▶ **Work order**
Show each line of the data below in which "Locate" occurs.

▶ **Record set**
----

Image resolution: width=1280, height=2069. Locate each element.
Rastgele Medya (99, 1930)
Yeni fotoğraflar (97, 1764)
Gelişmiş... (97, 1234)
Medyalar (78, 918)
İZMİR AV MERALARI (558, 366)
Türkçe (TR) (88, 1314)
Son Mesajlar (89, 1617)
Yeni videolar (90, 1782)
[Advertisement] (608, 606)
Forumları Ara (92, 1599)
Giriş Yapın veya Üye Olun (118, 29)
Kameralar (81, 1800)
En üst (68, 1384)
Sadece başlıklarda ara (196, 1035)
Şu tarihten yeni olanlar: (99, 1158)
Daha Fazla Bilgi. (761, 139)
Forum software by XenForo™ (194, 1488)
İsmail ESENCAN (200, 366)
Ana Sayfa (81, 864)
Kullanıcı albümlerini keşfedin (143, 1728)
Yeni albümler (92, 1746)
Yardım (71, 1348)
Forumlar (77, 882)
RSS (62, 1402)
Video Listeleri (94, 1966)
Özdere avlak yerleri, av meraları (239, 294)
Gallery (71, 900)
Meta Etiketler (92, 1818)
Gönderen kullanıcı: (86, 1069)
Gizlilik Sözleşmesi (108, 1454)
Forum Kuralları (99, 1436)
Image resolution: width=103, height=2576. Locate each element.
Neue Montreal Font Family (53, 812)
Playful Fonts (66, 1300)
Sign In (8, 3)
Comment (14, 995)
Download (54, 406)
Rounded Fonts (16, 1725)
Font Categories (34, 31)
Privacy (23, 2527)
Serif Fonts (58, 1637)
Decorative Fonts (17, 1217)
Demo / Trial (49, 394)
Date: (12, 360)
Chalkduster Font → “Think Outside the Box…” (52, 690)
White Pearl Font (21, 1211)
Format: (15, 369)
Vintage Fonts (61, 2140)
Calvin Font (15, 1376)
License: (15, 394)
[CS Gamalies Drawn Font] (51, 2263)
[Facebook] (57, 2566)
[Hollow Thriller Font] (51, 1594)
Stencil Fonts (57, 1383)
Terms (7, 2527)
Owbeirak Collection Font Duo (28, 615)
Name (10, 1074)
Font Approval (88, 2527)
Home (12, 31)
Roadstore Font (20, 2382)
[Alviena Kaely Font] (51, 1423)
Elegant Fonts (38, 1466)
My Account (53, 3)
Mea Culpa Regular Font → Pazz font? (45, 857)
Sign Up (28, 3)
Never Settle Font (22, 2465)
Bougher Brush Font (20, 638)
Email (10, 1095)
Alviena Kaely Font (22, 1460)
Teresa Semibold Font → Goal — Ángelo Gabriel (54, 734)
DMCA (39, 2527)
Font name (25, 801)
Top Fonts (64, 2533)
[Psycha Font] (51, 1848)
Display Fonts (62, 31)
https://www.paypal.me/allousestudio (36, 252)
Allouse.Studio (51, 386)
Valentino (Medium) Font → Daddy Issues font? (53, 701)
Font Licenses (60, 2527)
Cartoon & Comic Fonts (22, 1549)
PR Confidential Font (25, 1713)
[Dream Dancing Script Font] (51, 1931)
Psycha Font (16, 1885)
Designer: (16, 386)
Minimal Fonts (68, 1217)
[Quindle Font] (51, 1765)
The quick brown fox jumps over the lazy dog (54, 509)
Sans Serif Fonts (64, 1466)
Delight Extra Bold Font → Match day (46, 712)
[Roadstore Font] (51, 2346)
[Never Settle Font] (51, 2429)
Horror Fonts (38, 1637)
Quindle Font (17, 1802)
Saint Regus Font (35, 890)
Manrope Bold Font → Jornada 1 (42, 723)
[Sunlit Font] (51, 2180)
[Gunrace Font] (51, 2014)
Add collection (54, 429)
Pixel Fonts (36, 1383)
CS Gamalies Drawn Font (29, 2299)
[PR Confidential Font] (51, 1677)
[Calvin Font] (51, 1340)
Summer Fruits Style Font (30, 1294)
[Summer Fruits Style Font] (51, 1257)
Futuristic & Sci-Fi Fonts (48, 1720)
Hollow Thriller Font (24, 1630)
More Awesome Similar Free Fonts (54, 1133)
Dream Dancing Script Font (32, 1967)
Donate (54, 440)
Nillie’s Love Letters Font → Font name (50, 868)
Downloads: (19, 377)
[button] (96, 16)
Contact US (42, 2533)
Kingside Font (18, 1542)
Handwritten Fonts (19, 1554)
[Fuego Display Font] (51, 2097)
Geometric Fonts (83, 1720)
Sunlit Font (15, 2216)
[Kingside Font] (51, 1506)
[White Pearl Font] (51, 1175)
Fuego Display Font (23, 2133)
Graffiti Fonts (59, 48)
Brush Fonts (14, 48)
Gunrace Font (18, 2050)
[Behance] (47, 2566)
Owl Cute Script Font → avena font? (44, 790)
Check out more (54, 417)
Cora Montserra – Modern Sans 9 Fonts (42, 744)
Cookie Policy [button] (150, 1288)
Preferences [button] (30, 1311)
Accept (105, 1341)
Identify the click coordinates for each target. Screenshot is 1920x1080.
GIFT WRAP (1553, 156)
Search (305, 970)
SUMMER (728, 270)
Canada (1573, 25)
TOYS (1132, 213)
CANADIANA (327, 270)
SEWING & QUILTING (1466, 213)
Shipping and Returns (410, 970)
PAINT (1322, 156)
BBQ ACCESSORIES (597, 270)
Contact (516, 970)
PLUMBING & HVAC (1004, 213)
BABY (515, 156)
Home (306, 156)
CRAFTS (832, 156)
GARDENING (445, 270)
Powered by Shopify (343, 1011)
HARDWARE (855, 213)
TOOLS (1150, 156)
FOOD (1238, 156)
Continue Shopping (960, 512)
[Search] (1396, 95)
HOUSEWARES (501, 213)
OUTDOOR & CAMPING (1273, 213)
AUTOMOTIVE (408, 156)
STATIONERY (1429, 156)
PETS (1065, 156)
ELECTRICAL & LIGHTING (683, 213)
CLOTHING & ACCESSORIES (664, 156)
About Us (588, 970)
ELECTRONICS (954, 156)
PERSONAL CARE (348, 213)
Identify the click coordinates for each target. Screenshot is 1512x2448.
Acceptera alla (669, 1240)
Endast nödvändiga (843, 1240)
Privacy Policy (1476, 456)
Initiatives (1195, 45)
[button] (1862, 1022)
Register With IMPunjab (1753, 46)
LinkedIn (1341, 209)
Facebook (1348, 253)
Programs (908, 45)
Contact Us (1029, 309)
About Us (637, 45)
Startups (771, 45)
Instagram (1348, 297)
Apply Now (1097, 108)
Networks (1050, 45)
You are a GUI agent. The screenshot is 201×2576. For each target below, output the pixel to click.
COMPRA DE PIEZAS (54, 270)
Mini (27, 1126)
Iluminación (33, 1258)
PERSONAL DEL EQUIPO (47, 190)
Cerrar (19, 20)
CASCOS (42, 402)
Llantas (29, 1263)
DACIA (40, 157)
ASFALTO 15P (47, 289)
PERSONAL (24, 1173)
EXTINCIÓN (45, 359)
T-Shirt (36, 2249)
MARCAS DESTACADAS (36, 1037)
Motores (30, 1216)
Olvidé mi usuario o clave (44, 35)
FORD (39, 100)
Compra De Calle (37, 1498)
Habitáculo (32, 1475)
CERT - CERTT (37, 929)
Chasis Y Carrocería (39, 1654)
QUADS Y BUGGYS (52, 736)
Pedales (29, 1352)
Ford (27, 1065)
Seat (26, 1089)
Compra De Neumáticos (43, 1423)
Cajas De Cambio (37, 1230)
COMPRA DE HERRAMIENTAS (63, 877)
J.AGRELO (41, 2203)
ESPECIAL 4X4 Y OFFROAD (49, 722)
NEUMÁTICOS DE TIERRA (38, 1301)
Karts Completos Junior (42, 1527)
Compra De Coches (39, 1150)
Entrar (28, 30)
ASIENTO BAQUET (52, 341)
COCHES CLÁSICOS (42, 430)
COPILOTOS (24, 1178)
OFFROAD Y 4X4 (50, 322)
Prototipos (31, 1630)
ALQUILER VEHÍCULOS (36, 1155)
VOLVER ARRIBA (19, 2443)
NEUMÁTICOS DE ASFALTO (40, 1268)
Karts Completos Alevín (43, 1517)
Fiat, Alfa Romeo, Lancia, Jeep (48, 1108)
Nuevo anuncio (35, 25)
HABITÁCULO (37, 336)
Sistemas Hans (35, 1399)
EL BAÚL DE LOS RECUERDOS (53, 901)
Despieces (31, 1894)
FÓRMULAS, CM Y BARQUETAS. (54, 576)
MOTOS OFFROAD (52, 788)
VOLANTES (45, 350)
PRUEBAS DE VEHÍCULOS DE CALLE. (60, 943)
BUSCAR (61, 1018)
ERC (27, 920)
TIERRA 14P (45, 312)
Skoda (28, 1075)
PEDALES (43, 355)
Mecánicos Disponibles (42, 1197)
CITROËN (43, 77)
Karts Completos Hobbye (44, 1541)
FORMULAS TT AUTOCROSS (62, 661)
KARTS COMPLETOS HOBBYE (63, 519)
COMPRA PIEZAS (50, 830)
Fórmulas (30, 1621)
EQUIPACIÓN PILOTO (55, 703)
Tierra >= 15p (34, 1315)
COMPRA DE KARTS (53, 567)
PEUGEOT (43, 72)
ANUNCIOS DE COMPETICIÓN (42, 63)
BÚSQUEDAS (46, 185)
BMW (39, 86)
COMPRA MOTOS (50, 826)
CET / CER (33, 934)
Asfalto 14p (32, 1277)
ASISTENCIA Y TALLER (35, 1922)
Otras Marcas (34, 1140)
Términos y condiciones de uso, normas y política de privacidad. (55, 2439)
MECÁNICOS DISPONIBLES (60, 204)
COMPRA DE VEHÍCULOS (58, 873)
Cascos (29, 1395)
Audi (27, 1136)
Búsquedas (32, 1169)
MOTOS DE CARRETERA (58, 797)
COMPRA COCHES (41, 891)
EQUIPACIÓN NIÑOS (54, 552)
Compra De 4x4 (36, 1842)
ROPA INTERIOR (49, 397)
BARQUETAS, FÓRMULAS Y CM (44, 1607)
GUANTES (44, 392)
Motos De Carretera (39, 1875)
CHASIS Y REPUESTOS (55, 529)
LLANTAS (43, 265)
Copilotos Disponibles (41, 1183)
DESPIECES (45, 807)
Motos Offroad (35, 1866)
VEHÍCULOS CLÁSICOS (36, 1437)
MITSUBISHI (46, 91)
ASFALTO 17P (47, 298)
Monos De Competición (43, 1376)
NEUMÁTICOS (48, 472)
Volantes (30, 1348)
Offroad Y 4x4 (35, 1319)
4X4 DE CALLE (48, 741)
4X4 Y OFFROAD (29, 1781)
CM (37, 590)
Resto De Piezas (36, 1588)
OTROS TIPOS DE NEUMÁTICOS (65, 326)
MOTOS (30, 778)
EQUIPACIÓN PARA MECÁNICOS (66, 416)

----

▶ **Reply to the task**
Image resolution: width=1280, height=2069. Locate each element.
Image resolution: width=103, height=2576. Locate each element.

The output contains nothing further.